Naipaul gaat zo ver deze verminking van de eigen geschiedenis en het negeren van de eigen, oorspronkelijke bevolking, een neurose te noemen die het wereldbeeld laat verschrompelen. De afsplitsing van Pakistan van India in 1947 heeft het land dan ook geen goed gedaan: ‘India, dat beschikt over een intelligentsia die met grote sprongen toeneemt, breidt zich uit in alle mogelijke richtingen. Pakistan, dat uitsluitend het geloof verkondigt, en dan nogmaals het geloof verkondigt, krimpt voortdurend.’
Alle landen die V.S. Naipaul bezocht, hebben iets gespletens. Enerzijds is er de terreur van de staatsgodsdienst, die iedereen wil gelijkschakelen, anderzijds bestaan er nog steeds rudimenten van heel vroeger, restjes van wat ooit een oorspronkelijke identiteit was. In Beyond Belief laveren Naipauls gesprekspartners tussen dat verleden en het kannibalistische heden in.
Hoogtepunt in het boek is het verhaal dat een zoon over zijn schizofrene Maleisische vader vertelt, de toneelschrijver Syed Alwi. Zijn geest brak door te hard studeren (op zijn eenentwintigste was hij al magistraat) en te intens geloven. Maleisische mensen hebben een uitdrukking voor grote geesten die het onder grote druk begeven: gila-isin. Het indrukwekkende verhaal over deze toneelschrijver, afwisselend levend in de echte wereld en in de wereld van zijn verstoorde geest, is emblematisch voor alle vertellingen die Naipaul in Beyond Belief heeft verzameld. Stuk voor stuk zijn het vertellingen van mensen tussen wal en schip, Aziaten die hun anker kwijt zijn. Het verleden is voor hen niet iets om te koesteren omdat er geen vroeger meer is.

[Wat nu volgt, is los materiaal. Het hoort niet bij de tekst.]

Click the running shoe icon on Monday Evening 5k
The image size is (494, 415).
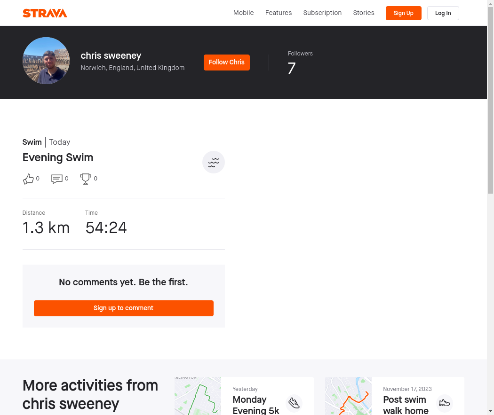[294, 403]
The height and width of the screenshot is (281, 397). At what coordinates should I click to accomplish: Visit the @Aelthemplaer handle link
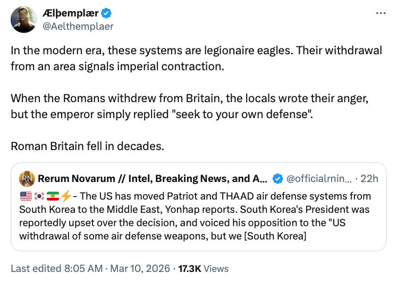coord(78,26)
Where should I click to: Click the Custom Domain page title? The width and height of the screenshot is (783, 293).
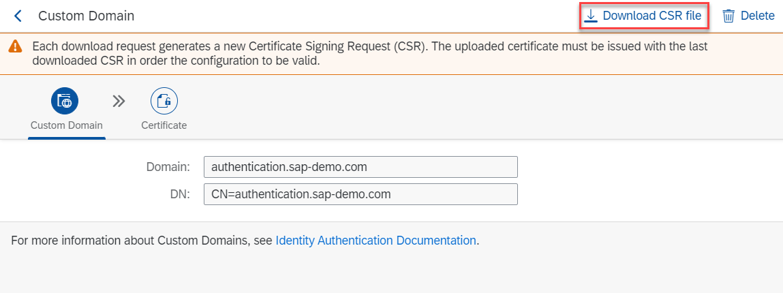tap(87, 16)
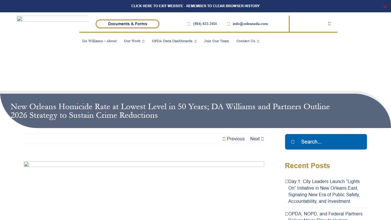391x220 pixels.
Task: Click the envelope icon beside info@orleansda.com
Action: point(228,24)
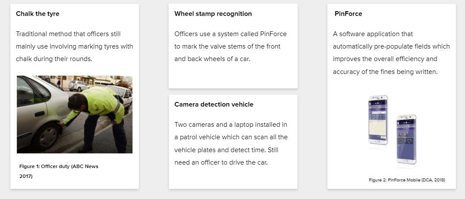Click the silver car's door handle
This screenshot has width=465, height=199.
(x=40, y=114)
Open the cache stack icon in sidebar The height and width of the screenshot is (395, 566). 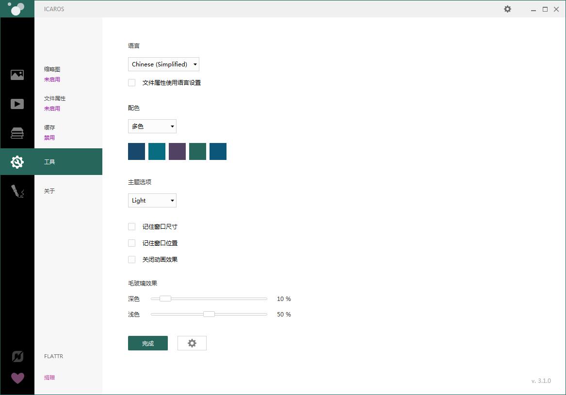tap(17, 133)
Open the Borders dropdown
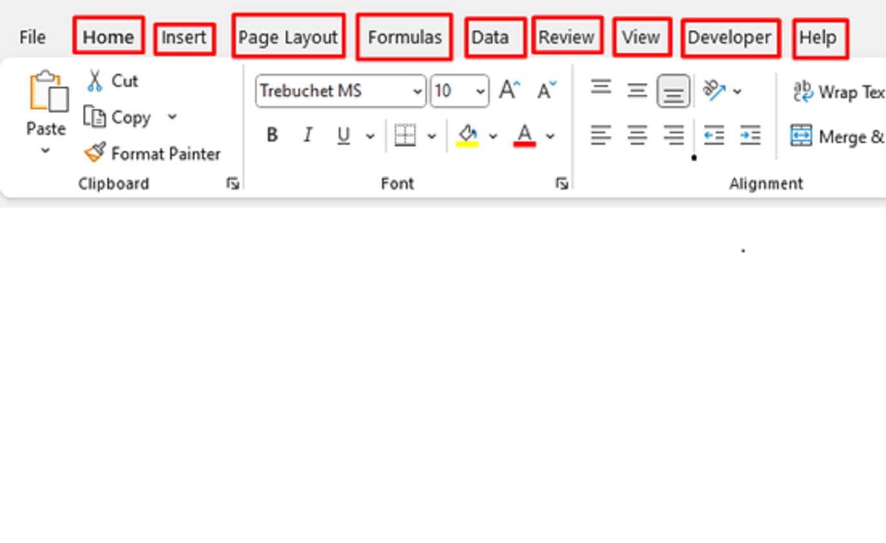The width and height of the screenshot is (886, 543). click(x=431, y=136)
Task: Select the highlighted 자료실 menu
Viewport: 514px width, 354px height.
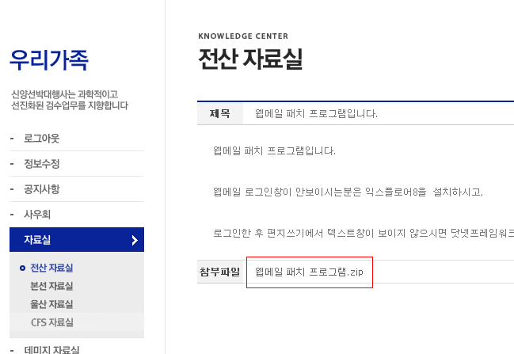Action: pos(77,240)
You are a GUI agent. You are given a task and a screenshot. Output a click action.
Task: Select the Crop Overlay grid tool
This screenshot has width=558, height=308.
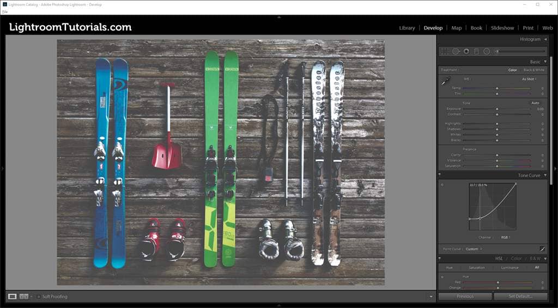pyautogui.click(x=445, y=51)
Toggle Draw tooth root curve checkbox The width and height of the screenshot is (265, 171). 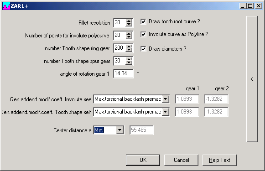tap(143, 21)
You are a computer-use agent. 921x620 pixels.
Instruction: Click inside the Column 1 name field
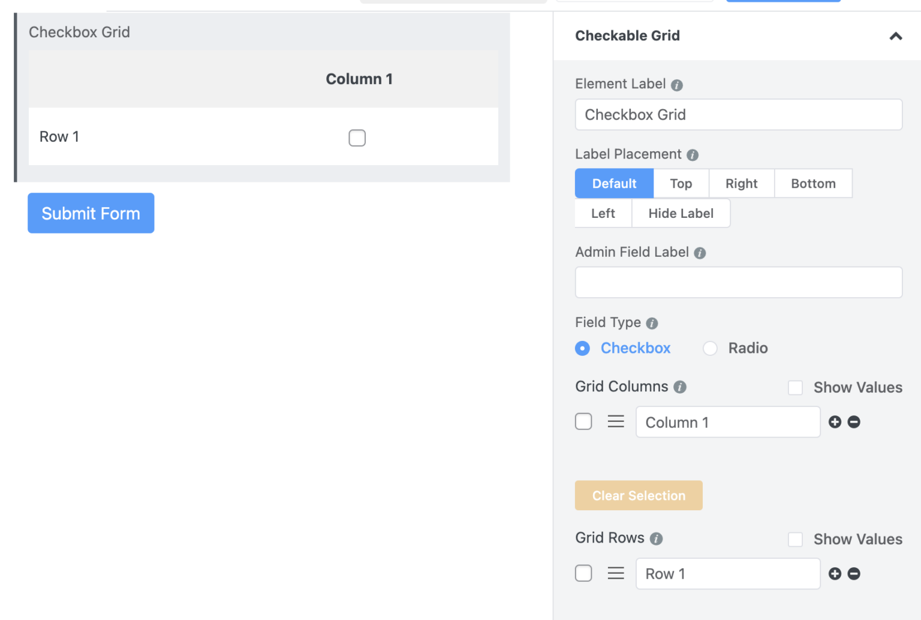click(727, 422)
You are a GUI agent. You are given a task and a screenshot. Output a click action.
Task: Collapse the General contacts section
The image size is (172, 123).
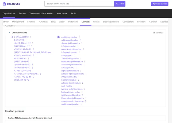(10, 33)
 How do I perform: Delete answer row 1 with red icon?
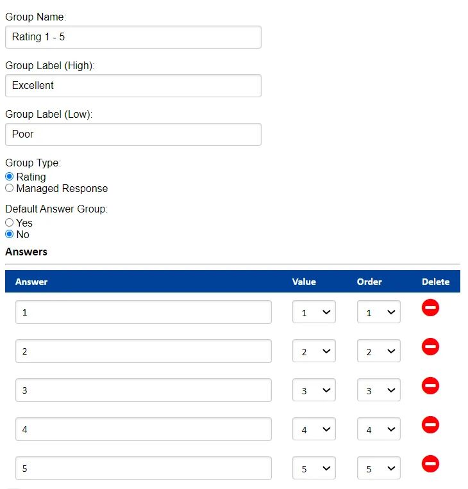pyautogui.click(x=430, y=307)
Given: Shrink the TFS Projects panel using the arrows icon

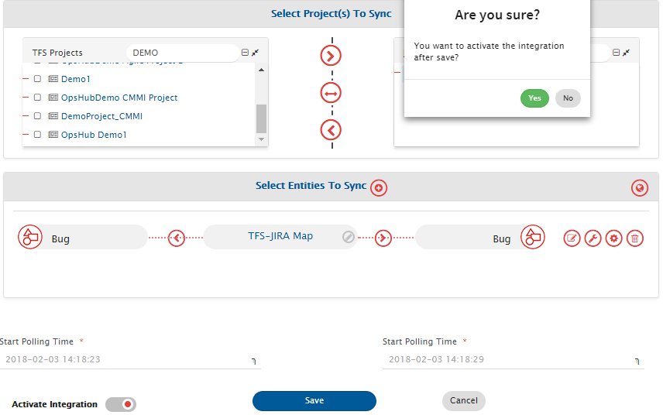Looking at the screenshot, I should (256, 53).
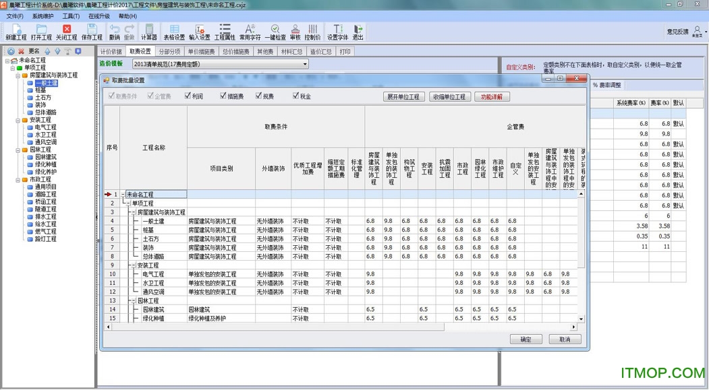Toggle the 税金 checkbox

click(x=296, y=96)
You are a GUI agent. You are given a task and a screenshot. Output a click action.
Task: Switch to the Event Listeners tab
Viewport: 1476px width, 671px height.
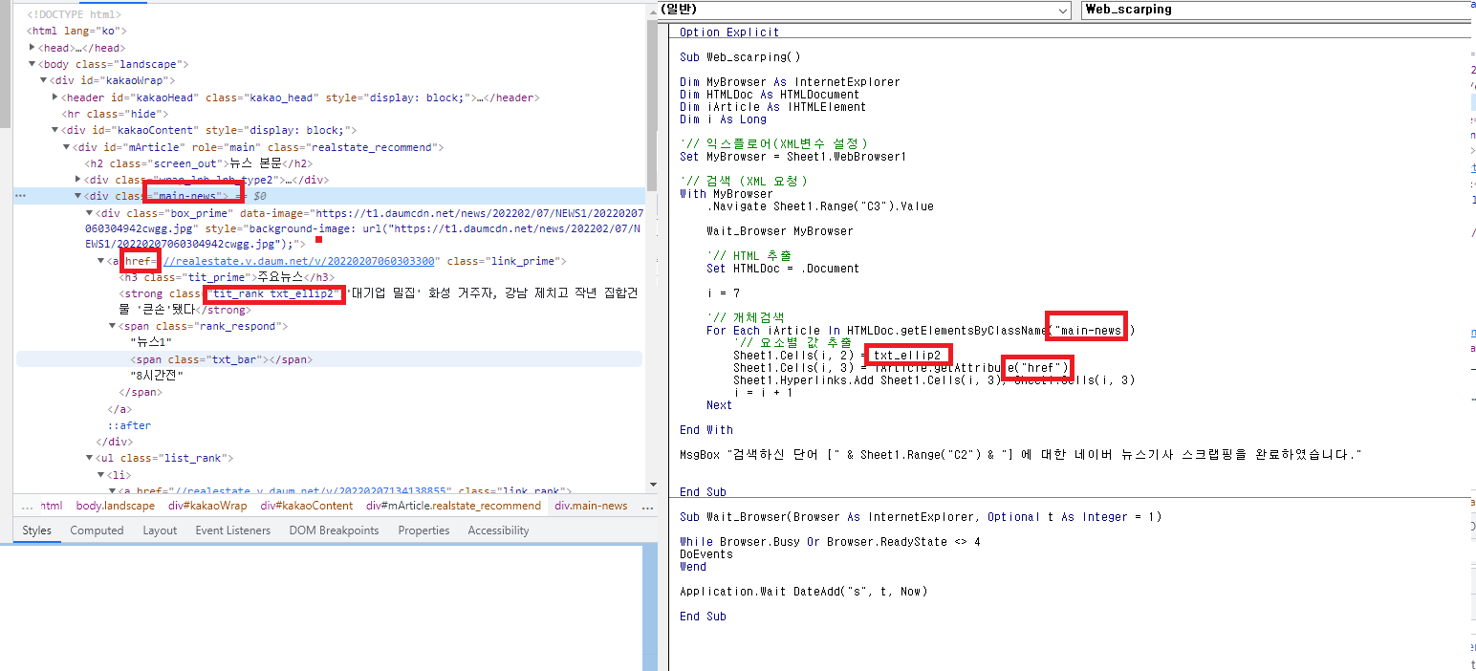click(x=232, y=530)
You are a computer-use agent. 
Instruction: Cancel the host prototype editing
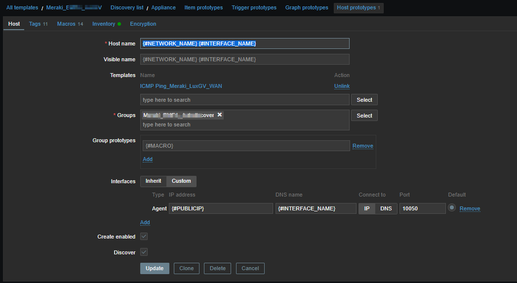pos(250,268)
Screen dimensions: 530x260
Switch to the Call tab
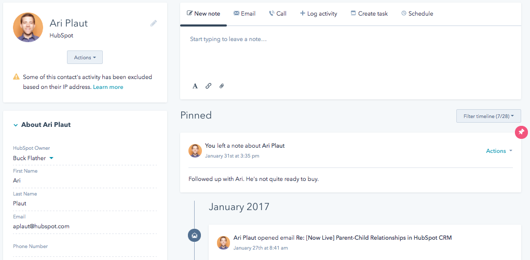tap(278, 14)
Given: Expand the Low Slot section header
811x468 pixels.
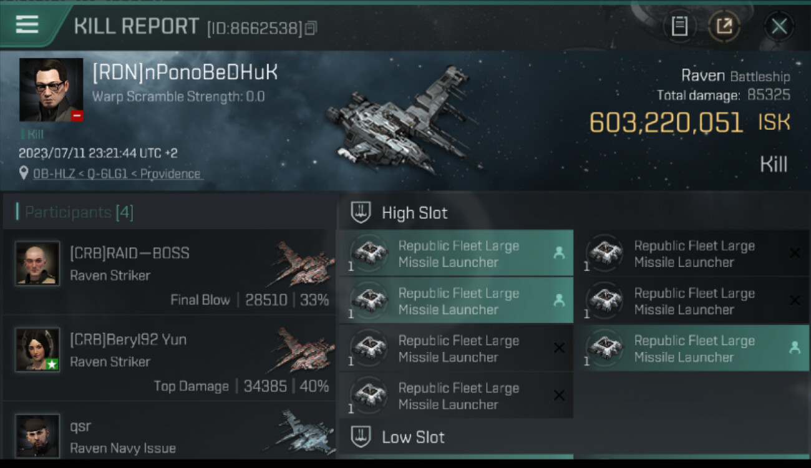Looking at the screenshot, I should (x=573, y=437).

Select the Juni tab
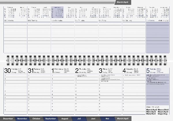93,118
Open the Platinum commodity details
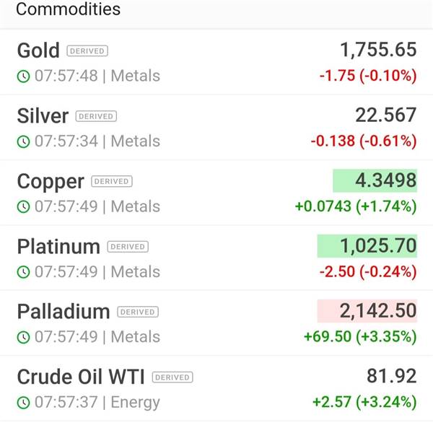The height and width of the screenshot is (433, 433). click(217, 258)
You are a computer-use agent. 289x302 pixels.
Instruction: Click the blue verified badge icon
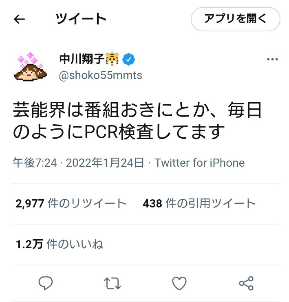[129, 60]
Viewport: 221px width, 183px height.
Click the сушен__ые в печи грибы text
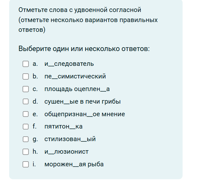pyautogui.click(x=82, y=101)
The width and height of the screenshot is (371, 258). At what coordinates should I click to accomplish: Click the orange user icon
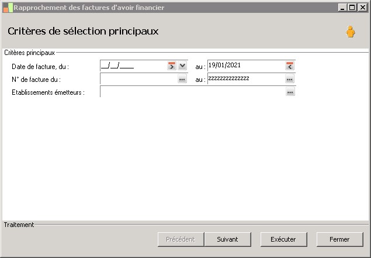point(350,32)
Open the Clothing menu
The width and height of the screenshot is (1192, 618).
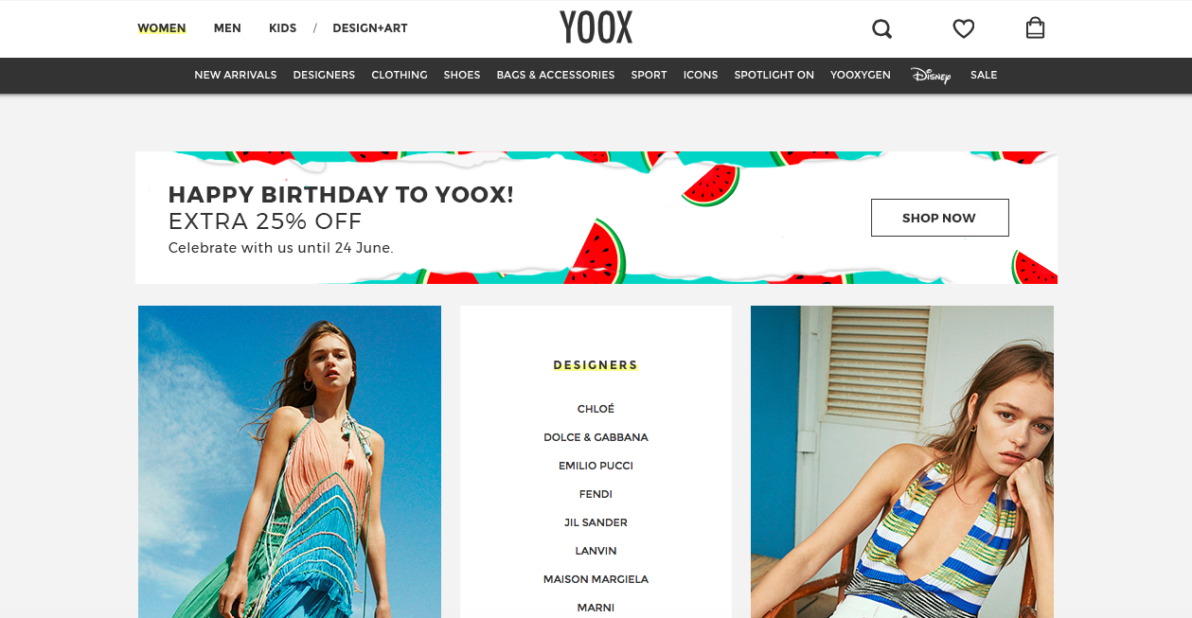pyautogui.click(x=400, y=75)
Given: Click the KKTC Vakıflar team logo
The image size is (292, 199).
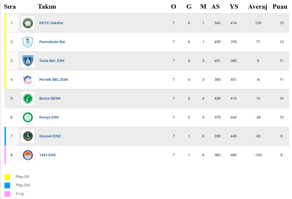Looking at the screenshot, I should coord(28,23).
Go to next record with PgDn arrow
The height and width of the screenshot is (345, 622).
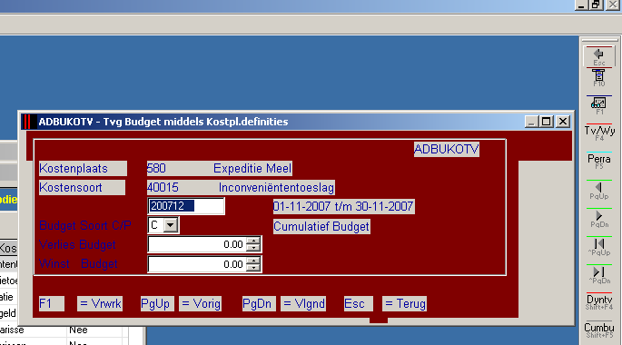[x=599, y=219]
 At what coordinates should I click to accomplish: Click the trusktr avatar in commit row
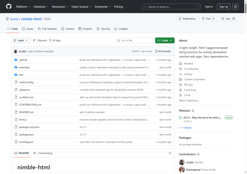[16, 51]
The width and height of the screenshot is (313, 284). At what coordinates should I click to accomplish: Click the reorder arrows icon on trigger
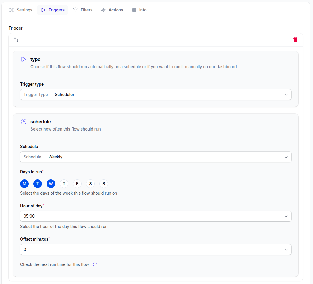pos(16,40)
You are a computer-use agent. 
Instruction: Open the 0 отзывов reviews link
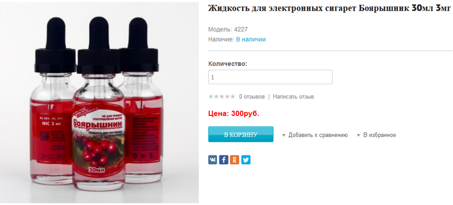pyautogui.click(x=252, y=97)
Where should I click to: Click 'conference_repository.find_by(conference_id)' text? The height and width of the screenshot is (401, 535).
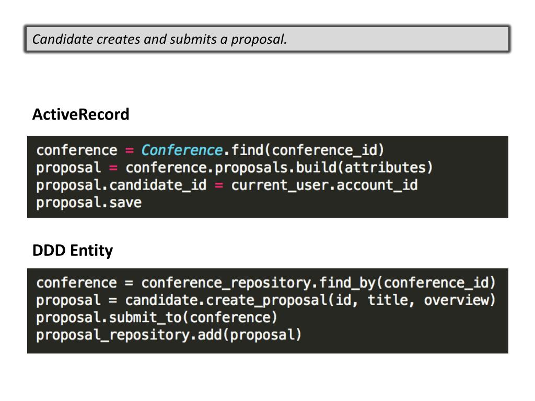[318, 283]
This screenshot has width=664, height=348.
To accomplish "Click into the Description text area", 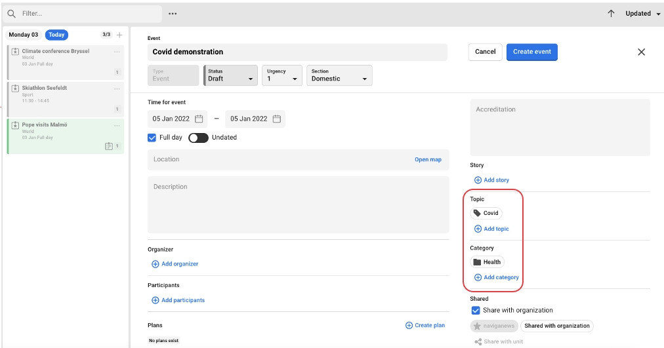I will (x=298, y=204).
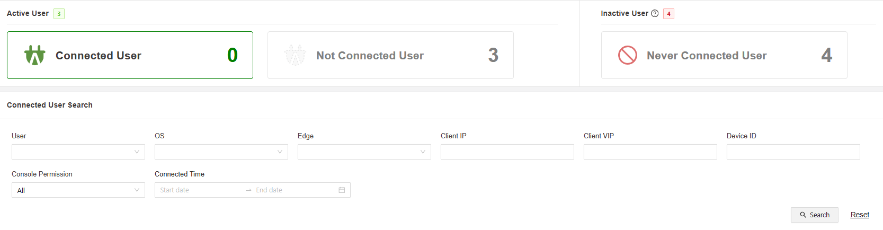Switch to the Never Connected User card
The width and height of the screenshot is (883, 230).
tap(724, 55)
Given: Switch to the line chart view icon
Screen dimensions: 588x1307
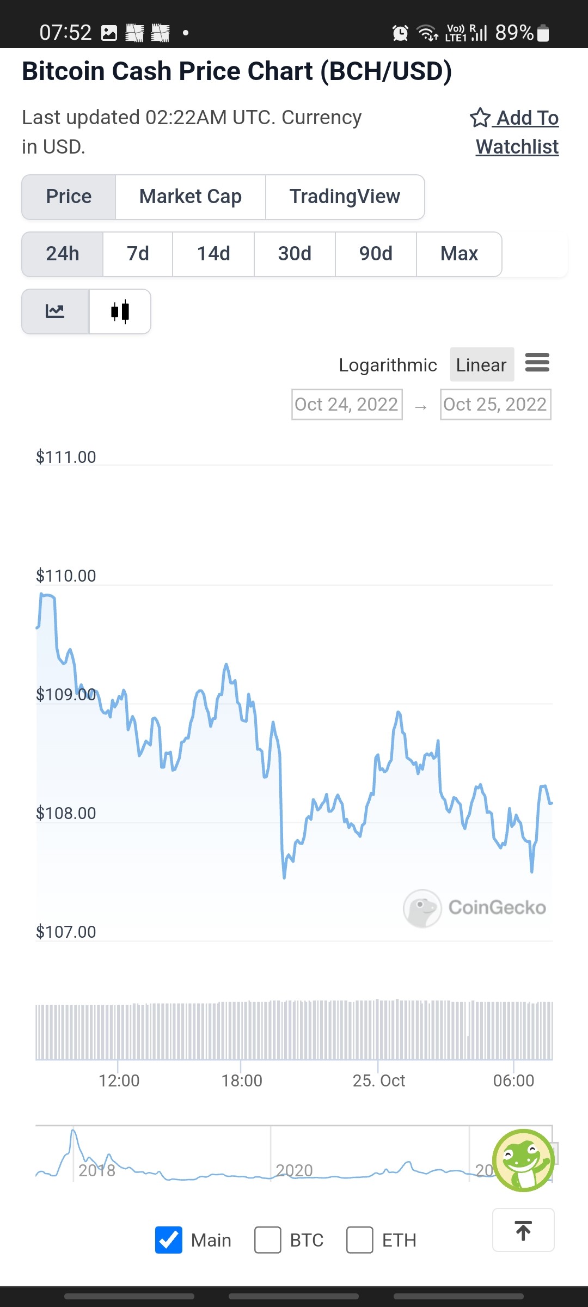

Het verleden is een wond geworden, zoals Naipaul het omschreef in A Turn in the South (1989), het veel te onbekende reisboek waarin hij het Diepe Zuiden van de Verenigde Staten onderzoekt. Het is die wond waarop Naipaul zonder aarzeling zijn vinger legt. En het is de lezer die de pijn voelt, pijn om zoveel bloed dat de ‘infanteristen van Allah’ vergieten.